Let the Brokerage Team know, outlining what the differences are between the pen-picture received and the individual you saw. Brokerage will then liaise with all parties involved to ascertain the next course of action. Contact Brokerage via [email protected]

How long will it take before someone is placed in my home?

We aim that it should take no more than 7-10 days from the point of referral to Brokerage to the individual being resident within your home.

How do we accept referrals?

You will receive an email from Brokerage with a copy of the pen-picture attached and a link to a response form.

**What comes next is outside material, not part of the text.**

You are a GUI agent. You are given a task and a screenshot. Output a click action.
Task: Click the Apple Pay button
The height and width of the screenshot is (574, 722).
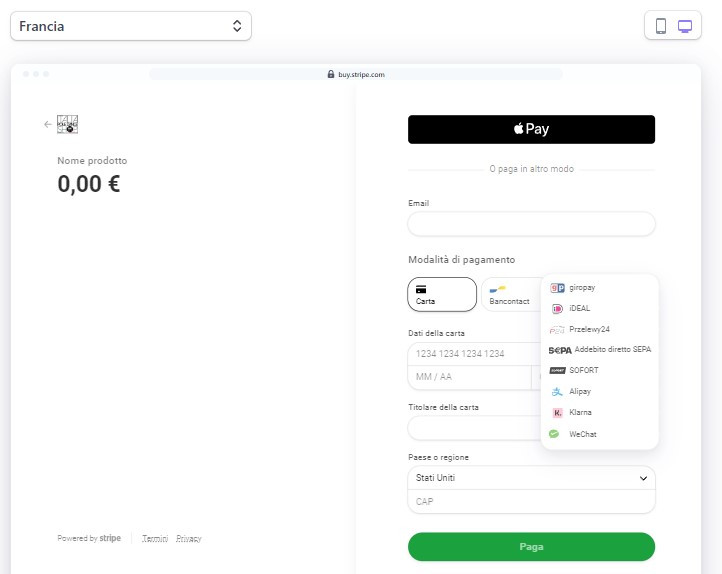(x=531, y=129)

Once you have looked at the pen-picture, click the link to the response form and fill in the details, then either accept the referral, confirming your weekly price and assessment date, or decline the referral outlining your reason why.

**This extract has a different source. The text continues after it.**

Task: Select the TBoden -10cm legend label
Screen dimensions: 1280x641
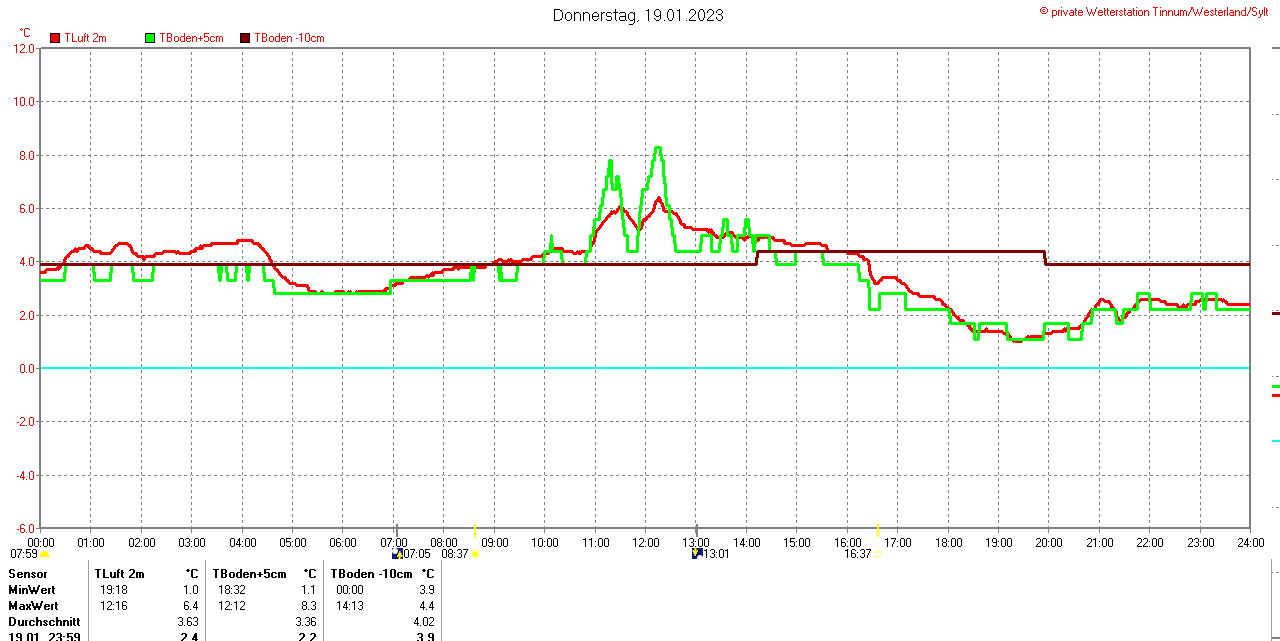Action: (x=289, y=38)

What decline response do I need to use?

What decline response do I need to use?

Decline Reason When to Use
Decline: Assigned needs profile too high When you believe someone’s needs are not as high as the needs profile they have been assigned e.g. they are assigned a residential enhanced needs profile but you believe they should be residential standard.
Decline: Assigned needs profile too low When you believe someone’s needs are higher than the needs profile they have been assigned e.g. they are assigned a residential enhanced needs profile but you believe they should be complex care.
Decline: No vacant beds for needs profile When you have no vacant beds for that needs profile (please ensure you then update the vacancy app accordingly).
Decline: Unable to assess in time When you are unable to assess the individual within the KPI of 72 hours.
Decline: Unable to meet needs When you do not feel you would be able to meet the individuals needs. This will then provide you with further options to select which you will need to select before you can submit.
Decline: Family or individual When the individual and/ or their representative has been in touch with the home or you have met with them previously and they have already informed you that they do not want to be placed at your home.
Decline: Pending Assessment When you have only 1 bed available which you have already offered as a CHF placement but are awaiting a response from the brokerage team.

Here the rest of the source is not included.